On December 20, 2004, after the market closed, SST announced today that
its revenue in the fourth quarter was expected to be between $102 and
$108 million versus previous guidance of $120 to $130 million. News of this
shocked the market. Shares of SST, on December 21, 2004, fell $1.02 per
share, or 14.55 percent, to close at $5.99 per share (down from $7.01 per
share on December 20, 2004) on unusually heavy trading volume.
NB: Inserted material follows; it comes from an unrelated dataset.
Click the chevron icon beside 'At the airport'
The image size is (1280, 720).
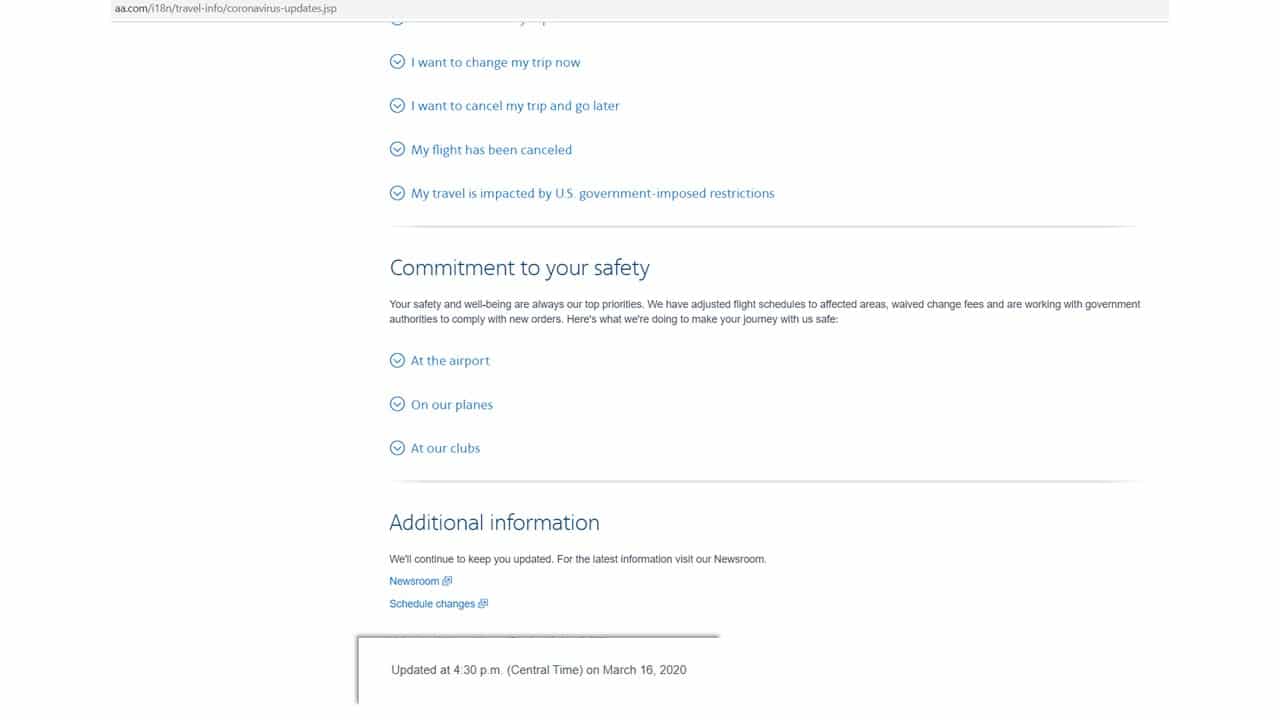point(397,361)
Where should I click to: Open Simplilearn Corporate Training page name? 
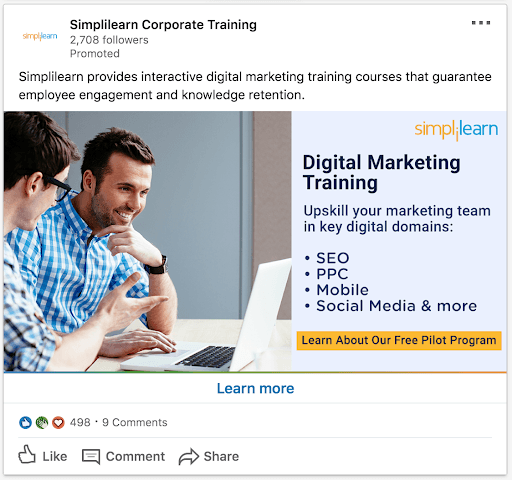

Plaintiff seeks to recover damages on behalf of class members and is
represented by the law firm of Schiffrin & Barroway, which prosecutes class
actions in both state and federal courts throughout the country. Schiffrin &
Barroway is a driving force behind corporate governance reform, and has
recovered in excess of a billion dollars on behalf of institutional and high
net worth individual investors. For more information about Schiffrin &
Barroway, or to sign up to participate in this action online, please visit
http://www.sbclasslaw.com.

If you are a member of the class described above, you may, not later than
March 22, 2005 move the Court to serve as lead plaintiff of the class, if you
so choose. A lead plaintiff is a representative party that acts on behalf of
other class members in directing the litigation. In order to be appointed
lead plaintiff, the Court must determine that the class member’s claim is
typical of the claims of other class members, and that the class member will
adequately represent the class. Under certain circumstances, one or more
class members may together serve as “lead plaintiff.” Your ability to share
in any recovery is not, however, affected by the decision whether or not to
serve as a lead plaintiff. You may retain Schiffrin & Barroway, or other
counsel of your choice, to serve as your counsel in this action.